Retinitis Pigmentosa (RP) is a genetic disorder of the eye, where the gradual deterioration of the retina occurs. The retina is the light-sensitive layer lining the back of the eye, which is responsible for the accurate focus of the light from objects, for clear vision. RP is also referred to as rod-cone dystrophy, as the rods and cones are two types of photoreceptor cells present in the retina of the eye. Also Checkout: World Sight Day: Do These To Promote Eye Vision-Infographic
This eye ailment is very rare and quite severe, resulting in a complete loss of vision. Currently, retinitis pigmentosa affects roughly 1 in 4000 people worldwide, with the onset often being in childhood.
The main cause of RP is defective genes in the eye, that is passed on from either one of the parents to the child. This inherited genetic disease is triggered due to aberrant and faulty DNA in the eye, resulting in improper structure and function of the retina.
The severity of RP varies from person to person. In minor cases, visual function is preserved up until the age of 50, beyond which the retina begins to disintegrate. However, in severe instances of retinitis pigmentosa, loss of sight begins in early childhood, below the age of 10 and ultimately leads to complete blindness.
Hence, it is very important to recognize the signs of RP at the earliest and seek prompt medical care, to effectively manage this eye condition.

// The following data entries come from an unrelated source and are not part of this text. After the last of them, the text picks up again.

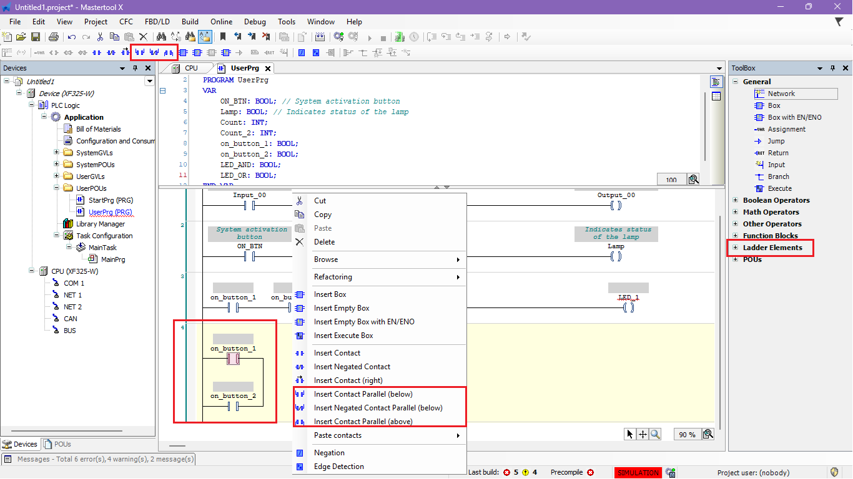Toggle pin on the ToolBox panel

[x=833, y=68]
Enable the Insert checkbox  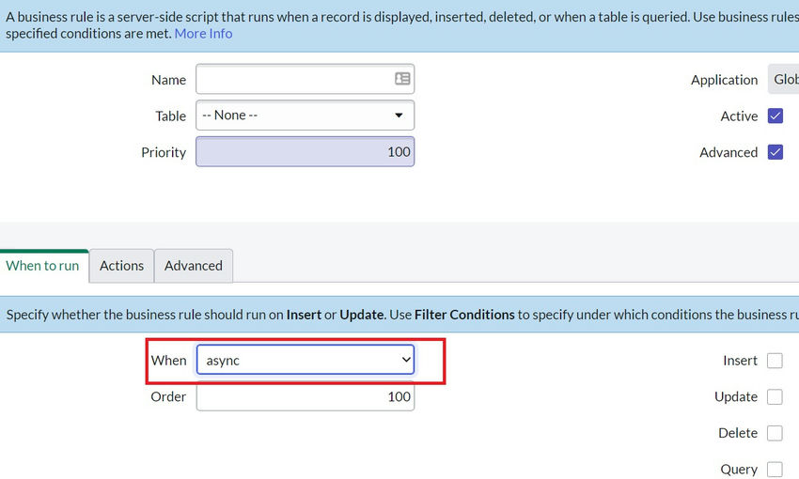coord(775,361)
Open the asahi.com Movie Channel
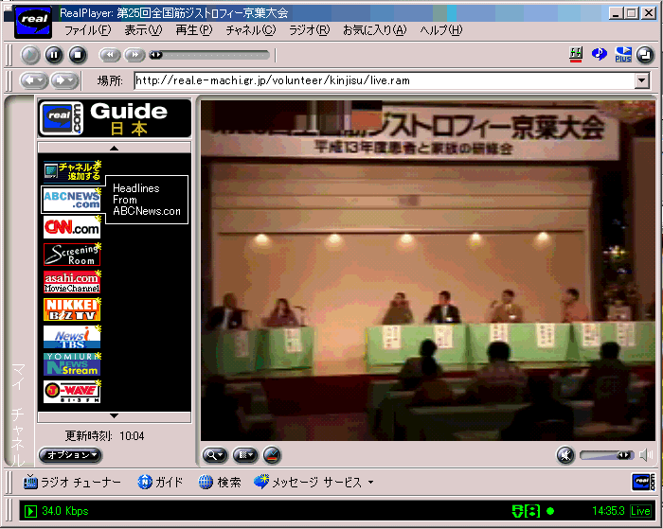 point(71,282)
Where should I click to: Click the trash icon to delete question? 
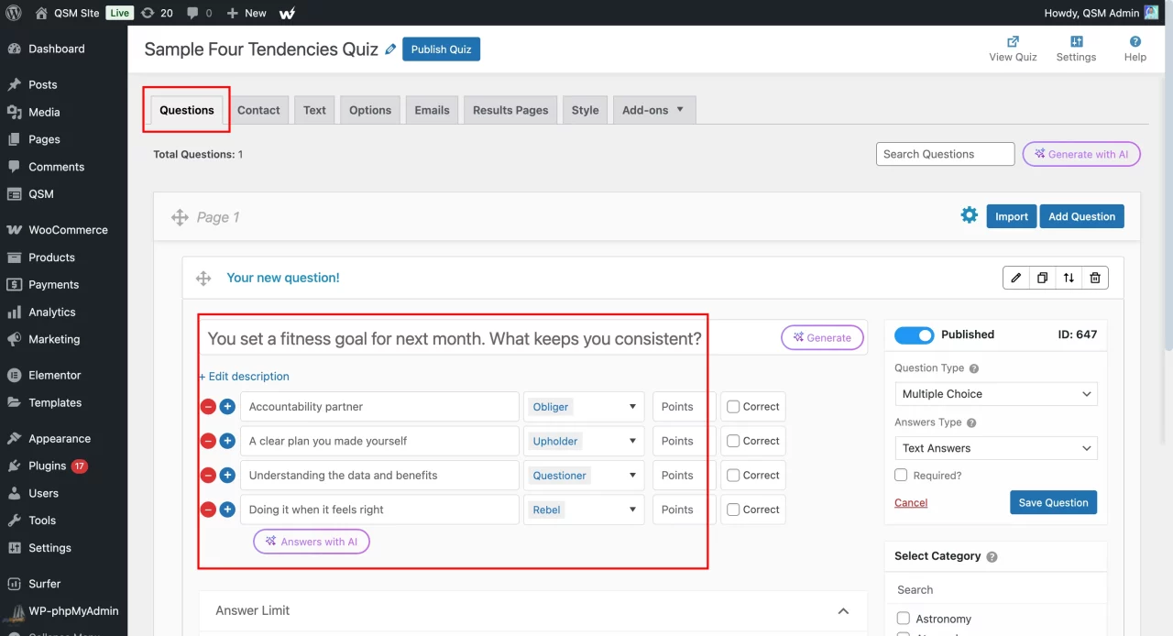coord(1095,278)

The characteristic initial indications of retinitis pigmentosa include:
- Night blindness due to loss of function in rod cells
- Colour blindness
In the later stages, retinitis pigmentosa gives rise to:
- Diminishing of peripheral or side vision
- Difficulty in reading, walking and driving
- Complete loss of vision
Diagnosis And Treatment:
The eye doctor or ophthalmologist will examine the retina of the patient using an ophthalmoscope, to look for any dark pigments or streaks deposited on the tissue. This is followed by visual field testing and genetic testing, to determine the extent of vision loss and DNA damage.
The healthcare provider will also use a device called an electroretinogram, to observe the electrical activity of the rod and cone cells within the retina in the eye.
Once the diagnosis of RP is confirmed, the medical professional will decide the appropriate course of treatment depending upon the severity of the disease.
In minor instances of RP, the doctor prescribes very high doses of vitamin A and a well-balanced Vitamin A sufficient diet on a daily basis, to slow down the progression of the disease and help retain retinal function and improve eye health. Also Checkout: Eat These Foods To Beat Vision Problems-Infographic
However, in severe instances of this genetic eye disorder, there is no cure and the affected individual develops complete blindness at a young age.
To ensure the efficient management of RP, doctors recommend seeking assistance from occupational therapists, mobility experts and other artificial visual aid gadgets. This, in turn, will help the patient manage the gradual decline insight and perform normal day-to-day activities.